Rebecca Proctor, executive director of the Kansas Organization of State Employees, said she believes the potential furloughs are illegal and she now plans to file both labor grievances and legal actions on Monday if they are enacted.

Normally, furloughs are negotiated with state employee unions with 30 days’ notice given to workers before they go into effect, she said. The administration has said the notification requirements can be waived because the current situation meets the criteria of an emergency, which Proctor called “ridiculous.”

“I don’t see how anyone in good conscience can argue that this is an emergency,” Proctor said, arguing that legislators could have addressed the budget situation sooner.

The furloughs would not apply to public school employees or judicial branch workers because budgets for those agencies have already been signed into law.
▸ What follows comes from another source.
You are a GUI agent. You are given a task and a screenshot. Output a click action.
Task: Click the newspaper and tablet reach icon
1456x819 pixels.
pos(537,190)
Because state employees receive their salaries two pay periods after the pay is earned, furloughed workers would not lose pay until July 3, said Gwen Larson, a spokeswoman for Emporia State University.
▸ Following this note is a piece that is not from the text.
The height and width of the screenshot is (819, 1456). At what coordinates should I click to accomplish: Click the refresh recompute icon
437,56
Jason Bosch oversees student activities at Emporia State and said he received a furlough notice Friday afternoon. He said he is less concerned about himself than his 20 employees, some of whom live paycheck to paycheck.

“It makes me wonder if our legislators truly have an understanding of how their actions, or really their indecisions, are affecting the lives of Kansans,” he said.

Brownback said Friday evening that he is optimistic the Legislature can pass a budget he would sign in time to avoid furloughs.

“It’s time to get this done,” he said.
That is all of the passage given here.